Which part of the preparation are you considering? The column stitching in the executor side?

Regards,
Jacky

> 在 2016年10月12日，下午9:24，Kumar Vishal <[hidden email]> 写道：
>
> Hi All,
> Currently we are preparing the final result row wise, as number of columns
> present in project list(80 columns) is high mainly measure column or no
> dictionary column there are lots of cpu cache invalidation is happening and
> this is resulting to slower the query performance.
>
> *I can think of two solutions for this problem.*
> *Solution 1*. Fill column data vertically, currently it is horizontally(It
> may not solve all the problem)
> *Solution 2*. Use code generation for result preparation.
>
> This is an initially idea.
>
> -Regards
> Kumar Vishal

kumarvishal09

Re: [Discussion] Code generation in carbon result preparation

Hi Jacky,
Yes result preparation in exeutor side.

-Regards
Kumar Vishal

On Wed, Oct 12, 2016 at 9:33 PM, Jacky Li <[hidden email]> wrote:

> Hi Vishal,
>
> Which part of the preparation are you considering? The column stitching in
> the executor side?
>
> Regards,
> Jacky
>
> > 在 2016年10月12日，下午9:24，Kumar Vishal <[hidden email]> 写道：
> >
> > Hi All,
> > Currently we are preparing the final result row wise, as number of
> columns
> > present in project list(80 columns) is high mainly measure column or no
> > dictionary column there are lots of cpu cache invalidation is happening
> and
> > this is resulting to slower the query performance.
> >
> > *I can think of two solutions for this problem.*
> > *Solution 1*. Fill column data vertically, currently it is
> horizontally(It
> > may not solve all the problem)
> > *Solution 2*. Use code generation for result preparation.
> >
> > This is an initially idea.
> >
> > -Regards
> > Kumar Vishal
>
>
>
>

kumar vishal

Aniket Adnaik

Re: [Discussion] Code generation in carbon result preparation

Hi Vishal,

In general, it is good idea to have a cache efficient algorithm.
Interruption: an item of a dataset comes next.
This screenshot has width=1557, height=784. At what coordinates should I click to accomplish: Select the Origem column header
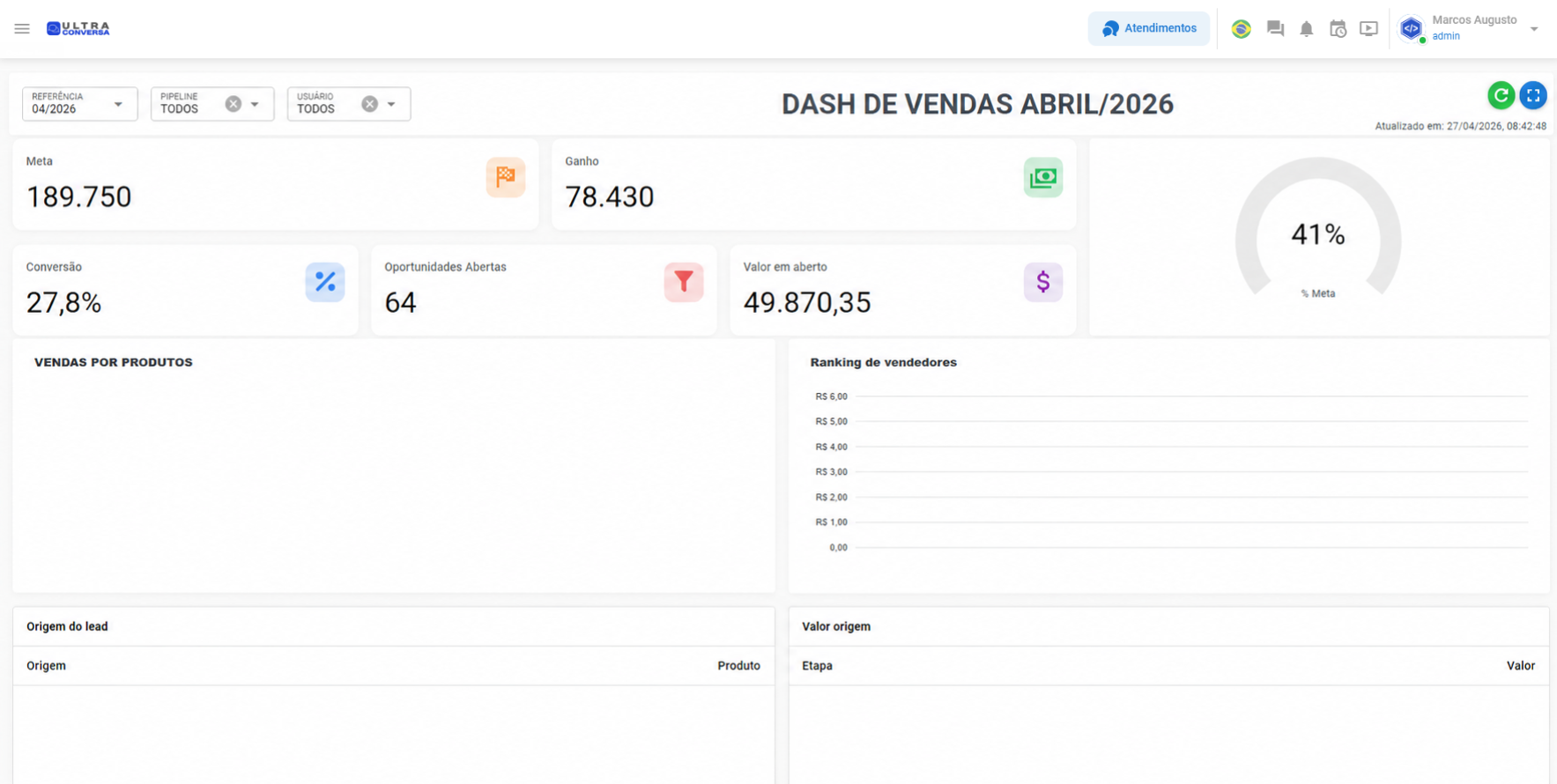(46, 666)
For solution-1 : how do you want to handle variable length columns and
nulls? may be you will have to maintain variable length columns separately
and use offsets ?

For solution 2: code generation may be more efficient solution. We should
find out all other places in executor that can benefit from code generation
apart from row formation. BTW, any specific code generation library you
have mind?

Best Regards,
Aniket

On Wed, Oct 12, 2016 at 10:02 AM, Kumar Vishal <[hidden email]>
wrote:

> Hi Jacky,
> Yes result preparation in exeutor side.
>
> -Regards
> Kumar Vishal
>
> On Wed, Oct 12, 2016 at 9:33 PM, Jacky Li <[hidden email]> wrote:
>
> > Hi Vishal,
> >
> > Which part of the preparation are you considering? The column stitching
> in
> > the executor side?
> >
> > Regards,
> > Jacky
> >
> > > 在 2016年10月12日，下午9:24，Kumar Vishal <[hidden email]> 写道：
> > >
> > > Hi All,
> > > Currently we are preparing the final result row wise, as number of
> > columns
> > > present in project list(80 columns) is high mainly measure column or no
> > > dictionary column there are lots of cpu cache invalidation is happening
> > and
> > > this is resulting to slower the query performance.
> > >
> > > *I can think of two solutions for this problem.*
> > > *Solution 1*. Fill column data vertically, currently it is
> > horizontally(It
> > > may not solve all the problem)
> > > *Solution 2*. Use code generation for result preparation.
> > >
> > > This is an initially idea.
> > >
> > > -Regards
> > > Kumar Vishal
> >
> >
> >
> >
>

Vimal Das Kammath

Re: [Discussion] Code generation in carbon result preparation

Hi Vishal,

I think, we need both solution 1 & 2

Solution1 may need re-desiging several parts of Carbon's query process
starting from scanner, aggregator to result preparation. This can help
avoid the frequent cache invalidation.

In Solution2 code generation will not solve the frequent cache invalidation
problem. However, It will surely help to improve the performance by having
specialised code instead of executing generalised code. Especially as we
support several data types and our code is generalised for that. Code
generation will help to improve performance.

Regards
Vimal

On Thu, Oct 13, 2016 at 3:02 AM, Aniket Adnaik <[hidden email]>
wrote:

> Hi Vishal,
>
> In general, it is good idea to have a cache efficient algorithm.
>
> For solution-1 : how do you want to handle variable length columns and
> nulls? may be you will have to maintain variable length columns separately
> and use offsets ?
>
> For solution 2: code generation may be more efficient solution. We should
> find out all other places in executor that can benefit from code generation
> apart from row formation. BTW, any specific code generation library you
> have mind?
>
> Best Regards,
> Aniket
>
> On Wed, Oct 12, 2016 at 10:02 AM, Kumar Vishal <[hidden email]>
> wrote:
>
> > Hi Jacky,
> > Yes result preparation in exeutor side.
> >
> > -Regards
> > Kumar Vishal
> >
> > On Wed, Oct 12, 2016 at 9:33 PM, Jacky Li <[hidden email]> wrote:
> >
> > > Hi Vishal,
> > >
> > > Which part of the preparation are you considering? The column stitching
> > in
> > > the executor side?
> > >
> > > Regards,
> > > Jacky
> > >
> > > > 在 2016年10月12日，下午9:24，Kumar Vishal <[hidden email]> 写道：
> > > >
> > > > Hi All,
> > > > Currently we are preparing the final result row wise, as number of
> > > columns
> > > > present in project list(80 columns) is high mainly measure column or
> no
> > > > dictionary column there are lots of cpu cache invalidation is
> happening
> > > and
> > > > this is resulting to slower the query performance.
> > > >
> > > > *I can think of two solutions for this problem.*
> > > > *Solution 1*. Fill column data vertically, currently it is
> > > horizontally(It
> > > > may not solve all the problem)
> > > > *Solution 2*. Use code generation for result preparation.
> > > >
> > > > This is an initially idea.
> > > >
> > > > -Regards
> > > > Kumar Vishal
> > >
> > >
> > >
> > >
> >
>